What Is The Difference Between Evaluation And Inspection?

Engineering services often work with companies and other organizations to design, evaluate, and otherwise check out projects and plans. One service you often see is evaluation of products — the engineering services test the products and provide feedback to the company that created the product. But these companies may also say that they don't do inspections. What is the difference between these two?

What Does Each Do?

Evaluating plans or a product would involve testing and writing up the results, or going through the plans and looking for flaws. Or, if you have been having problems with a product, an evaluation might include an assessment of the problem and ways to get around it or fix it. Think of an evaluation as quality control and editing, only with items and blueprints instead of words. Inspecting could involve looking for code violations or conformity, or making sure the results meet certain standards. Technically an inspection is a type of evaluation, but in this case, it is more regulatory based.

Which Do You Need?

If you need a formal inspection to see if something meets a state or federal code, or need a similar service, an inspection is necessary. If you want something tested or a problem analyzed, then an evaluation would be better. Look at it this way — inspections are like the final test. These are the ones that pass or fail the product or plan. Even if you can go back and modify them, the inspection is the thing you want to pass. The evaluation is like the practice test that tells you how everything is going.
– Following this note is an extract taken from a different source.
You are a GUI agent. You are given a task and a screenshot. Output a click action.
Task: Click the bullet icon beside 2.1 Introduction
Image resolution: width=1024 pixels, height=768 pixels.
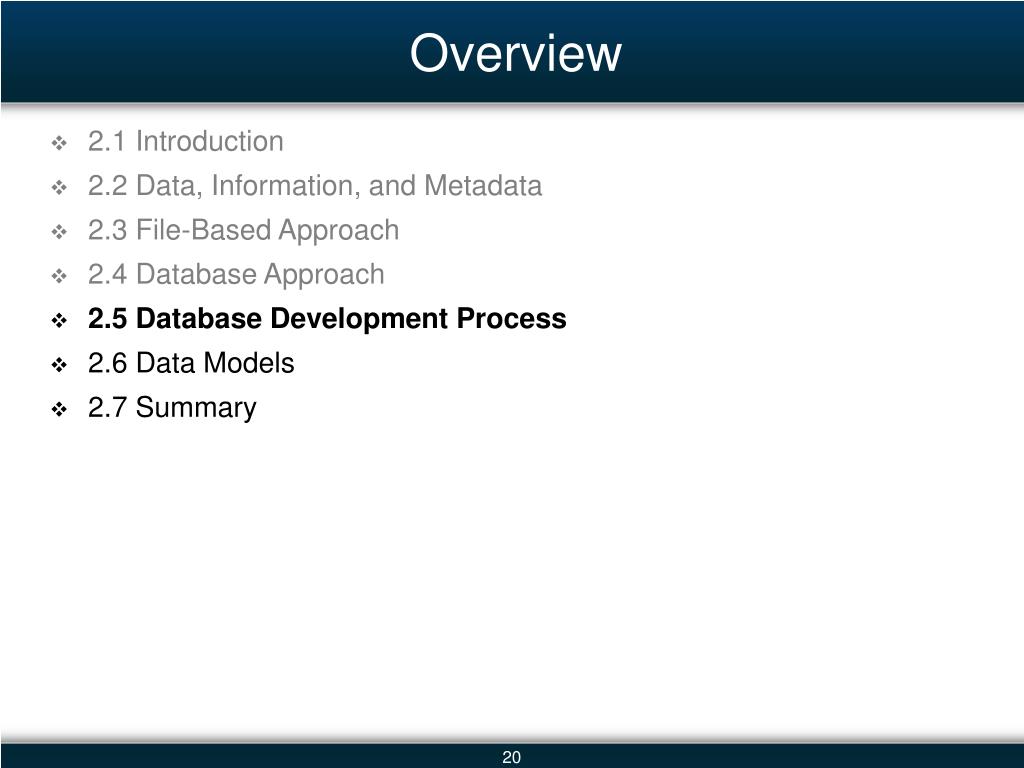click(x=59, y=143)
You want to pass this test, too, but if your product does not pass (it doesn't work, the plans have a flaw, etc.), you just keep working on it and see where things went wrong.

Why Not Do the Work Yourself?

You'd never be able to inspect your own project as that would violate conflict-of-interest rules as well as many state and federal requirements. You can do some evaluation yourself, of course, by having your in-house engineers take a look at the plans and products. But evaluating your own work is like editing your own writing — you know what you've been aiming for and may fill in some information in your head, thus not realizing it's missing from the plans or instructions for using the product. A third-party engineering service that evaluates something with no prior experience with the item can spot more flaws.

When you've drawn up what you hope are your final plans or finished what you hope is the best model of your product, get an engineering service to evaluate before you release the product or proceed with the plans. The extra eyes and knowledge will help you make everything run much better. Contact a company like East Coast Engineering Inc to learn more.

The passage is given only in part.